Work instructions:
Every line of the data must be set down exactly as shown.
====================
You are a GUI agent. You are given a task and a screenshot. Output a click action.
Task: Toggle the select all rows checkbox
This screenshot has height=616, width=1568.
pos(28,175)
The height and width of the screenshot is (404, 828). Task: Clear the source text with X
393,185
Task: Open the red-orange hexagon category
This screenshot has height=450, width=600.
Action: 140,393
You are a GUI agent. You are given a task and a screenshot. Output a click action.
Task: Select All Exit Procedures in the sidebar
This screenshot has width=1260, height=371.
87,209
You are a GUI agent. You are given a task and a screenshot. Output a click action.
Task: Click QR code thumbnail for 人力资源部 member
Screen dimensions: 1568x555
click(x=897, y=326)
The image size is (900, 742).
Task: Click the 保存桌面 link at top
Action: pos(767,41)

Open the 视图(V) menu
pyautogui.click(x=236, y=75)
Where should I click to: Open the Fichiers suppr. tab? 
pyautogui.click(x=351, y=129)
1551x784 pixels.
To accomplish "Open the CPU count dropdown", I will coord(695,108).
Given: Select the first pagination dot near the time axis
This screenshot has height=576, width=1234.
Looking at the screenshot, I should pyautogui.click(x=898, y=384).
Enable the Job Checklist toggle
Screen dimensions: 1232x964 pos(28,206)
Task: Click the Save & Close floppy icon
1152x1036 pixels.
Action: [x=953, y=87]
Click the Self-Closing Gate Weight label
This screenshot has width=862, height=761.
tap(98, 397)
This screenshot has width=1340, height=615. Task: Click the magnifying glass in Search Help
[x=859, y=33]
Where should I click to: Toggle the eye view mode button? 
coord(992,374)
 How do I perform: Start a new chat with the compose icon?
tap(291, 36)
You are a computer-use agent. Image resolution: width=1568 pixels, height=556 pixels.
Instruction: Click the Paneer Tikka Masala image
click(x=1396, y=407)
====================
Answer to this exercise:
You are a GUI agent. You are given a task and a screenshot. Output a click action.
Task: Toggle the select all rows checkbox
This screenshot has height=616, width=1568.
pos(28,175)
The height and width of the screenshot is (404, 828). Task: Clear the source text with X
393,185
Task: Open the red-orange hexagon category
This screenshot has height=450, width=600.
Action: 140,393
You are a GUI agent. You are given a task and a screenshot. Output a click action.
Task: Select All Exit Procedures in the sidebar
This screenshot has width=1260, height=371.
87,209
You are a GUI agent. You are given a task and a screenshot. Output a click action.
Task: Click QR code thumbnail for 人力资源部 member
Screen dimensions: 1568x555
click(x=897, y=326)
The image size is (900, 742).
Task: Click the 保存桌面 link at top
Action: pos(767,41)

Open the 视图(V) menu
pyautogui.click(x=236, y=75)
Where should I click to: Open the Fichiers suppr. tab? 
pyautogui.click(x=351, y=129)
1551x784 pixels.
To accomplish "Open the CPU count dropdown", I will coord(695,108).
Given: Select the first pagination dot near the time axis
This screenshot has height=576, width=1234.
Looking at the screenshot, I should pyautogui.click(x=898, y=384).
Enable the Job Checklist toggle
Screen dimensions: 1232x964 pos(28,206)
Task: Click the Save & Close floppy icon
1152x1036 pixels.
Action: [x=953, y=87]
Click the Self-Closing Gate Weight label
This screenshot has width=862, height=761.
tap(98, 397)
This screenshot has width=1340, height=615. Task: Click the magnifying glass in Search Help
[x=859, y=33]
Where should I click to: Toggle the eye view mode button? 
coord(992,374)
 How do I perform: Start a new chat with the compose icon?
tap(291, 36)
You are a computer-use agent. Image resolution: width=1568 pixels, height=556 pixels.
Instruction: Click the Paneer Tikka Masala image
click(x=1396, y=407)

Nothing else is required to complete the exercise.